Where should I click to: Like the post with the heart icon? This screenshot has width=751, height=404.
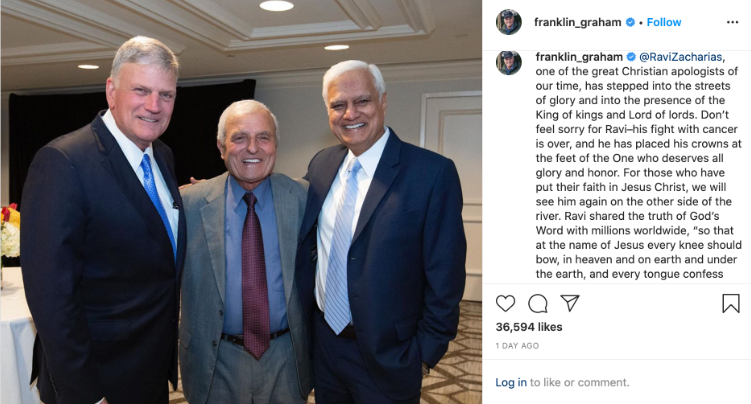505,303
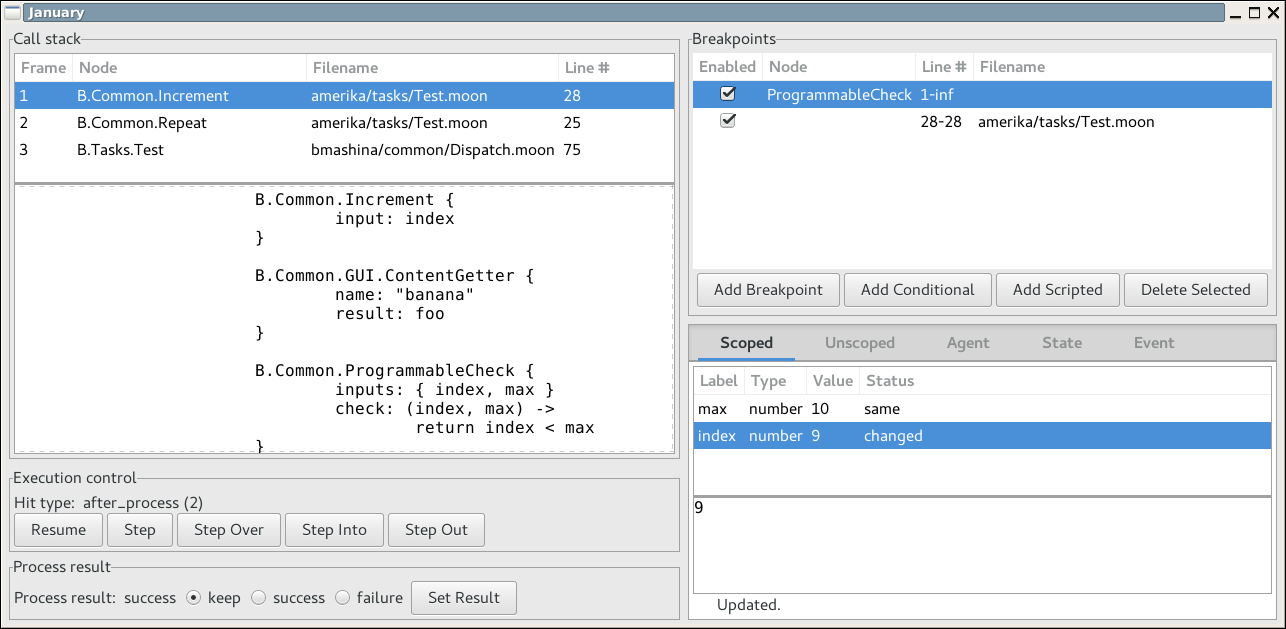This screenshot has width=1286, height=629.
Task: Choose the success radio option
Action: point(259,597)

--

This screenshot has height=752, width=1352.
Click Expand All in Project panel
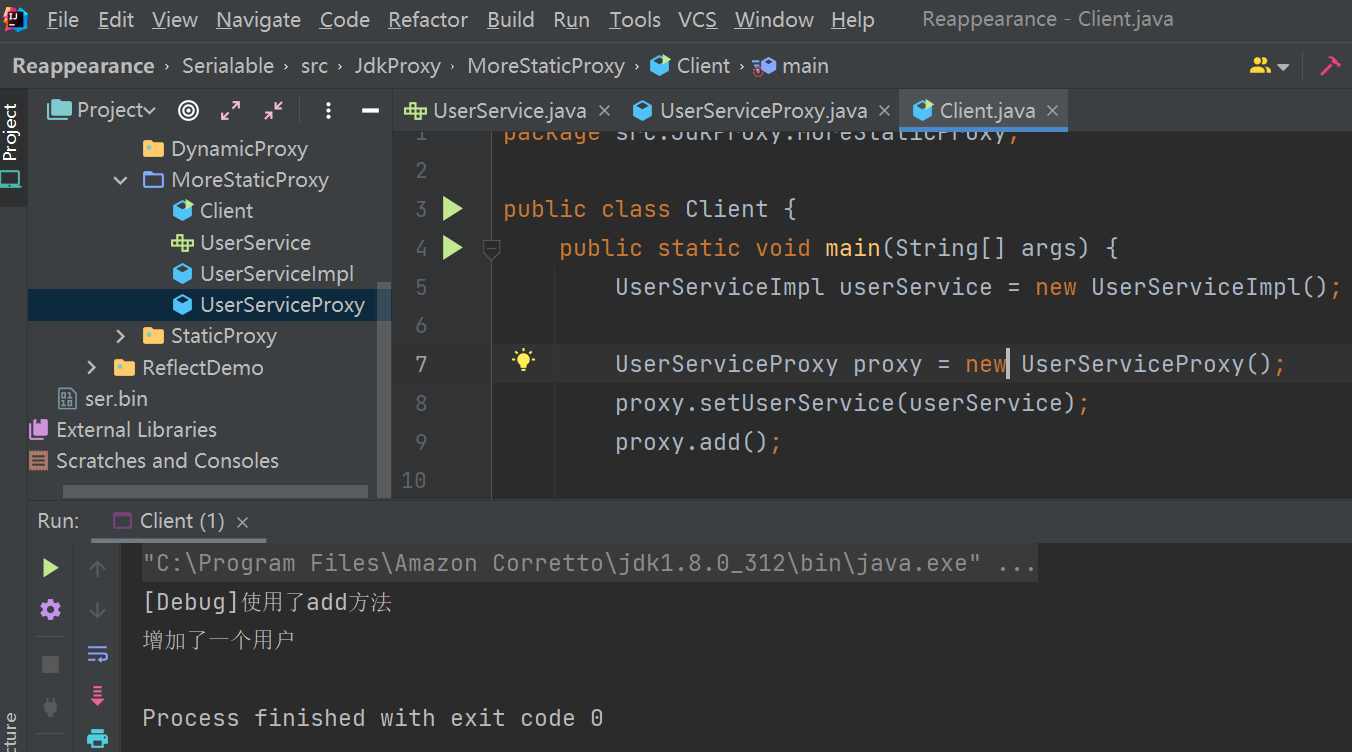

...

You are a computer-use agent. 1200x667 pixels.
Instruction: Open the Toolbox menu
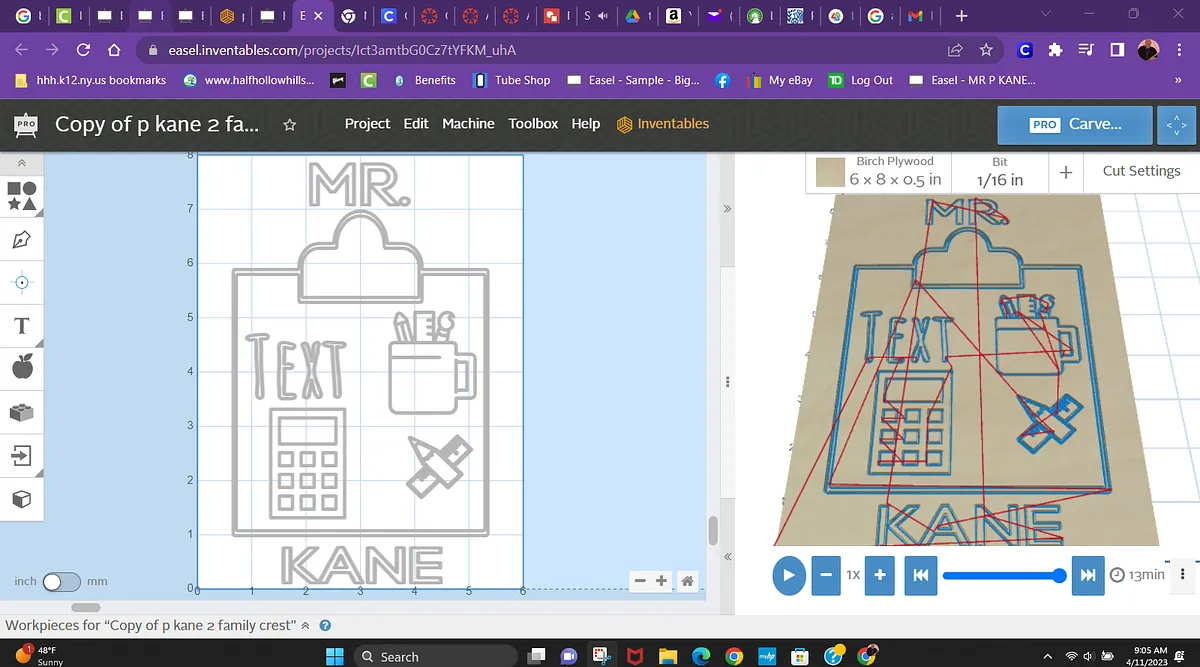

▸ **Action item**
In the listing above, find the line containing "This screenshot has height=752, width=1352." and the line containing "Click Expand All in Project panel", then repeat those two lines and everything between them exactly.

▸ **Output for this exercise**
This screenshot has height=752, width=1352.
Click Expand All in Project panel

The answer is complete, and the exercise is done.